Top of Data excerpts

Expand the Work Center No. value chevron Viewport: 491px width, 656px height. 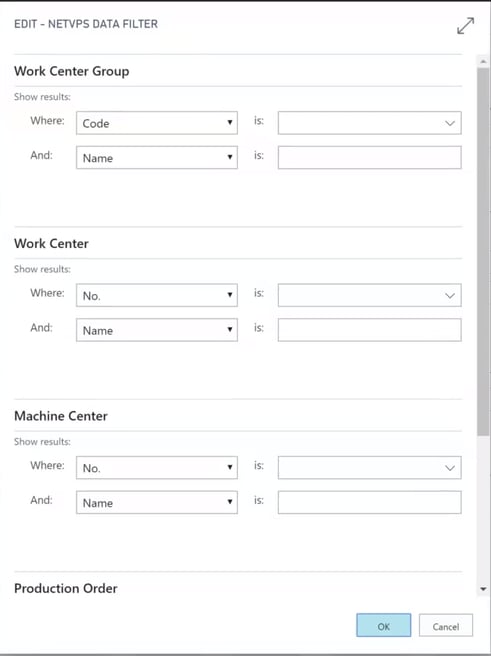coord(450,295)
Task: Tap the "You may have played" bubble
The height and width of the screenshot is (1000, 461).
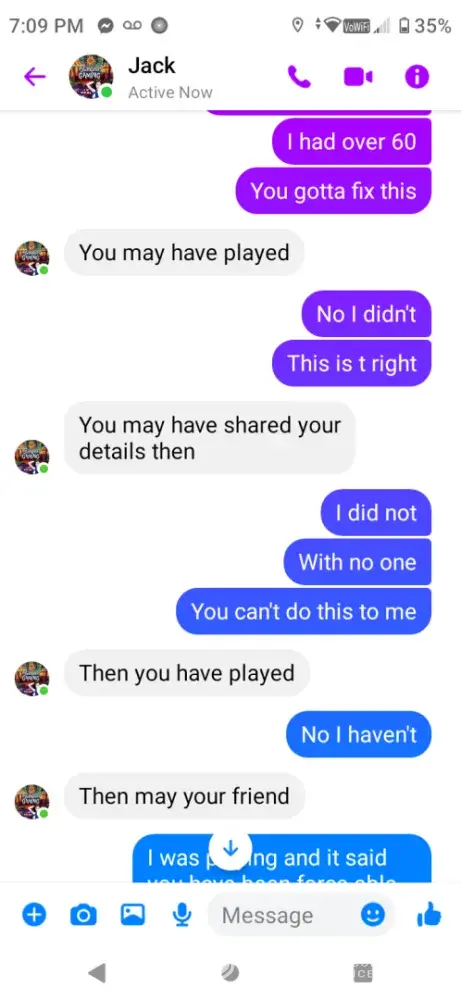Action: click(184, 253)

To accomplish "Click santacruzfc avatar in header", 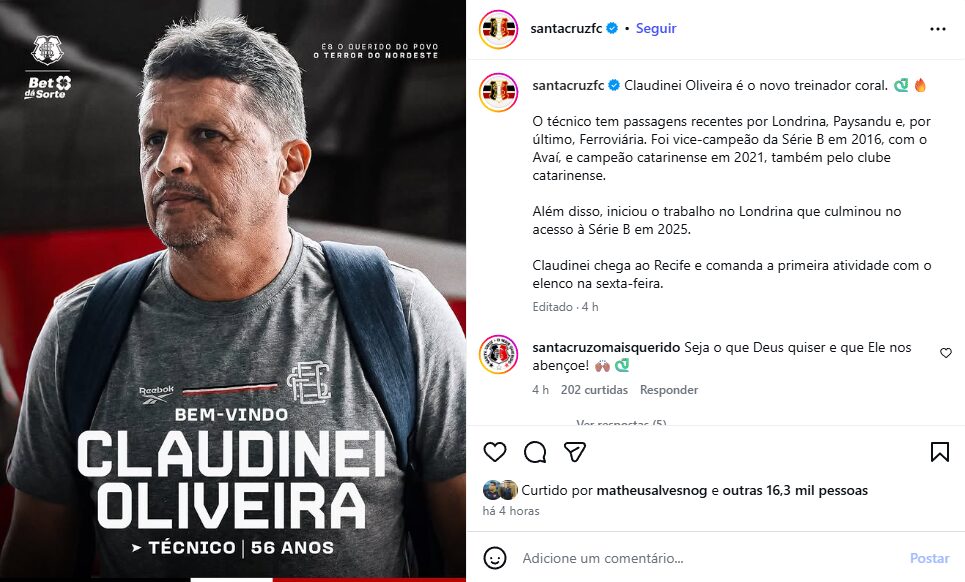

Bottom of Data excerpts

Write out exactly, with no pictures, each line from the one containing "Task: Tap the" through the last line of the listing above, both included.

Response box:
Task: Tap the "You may have played" bubble
The height and width of the screenshot is (1000, 461).
Action: click(184, 253)

To accomplish "Click santacruzfc avatar in header", 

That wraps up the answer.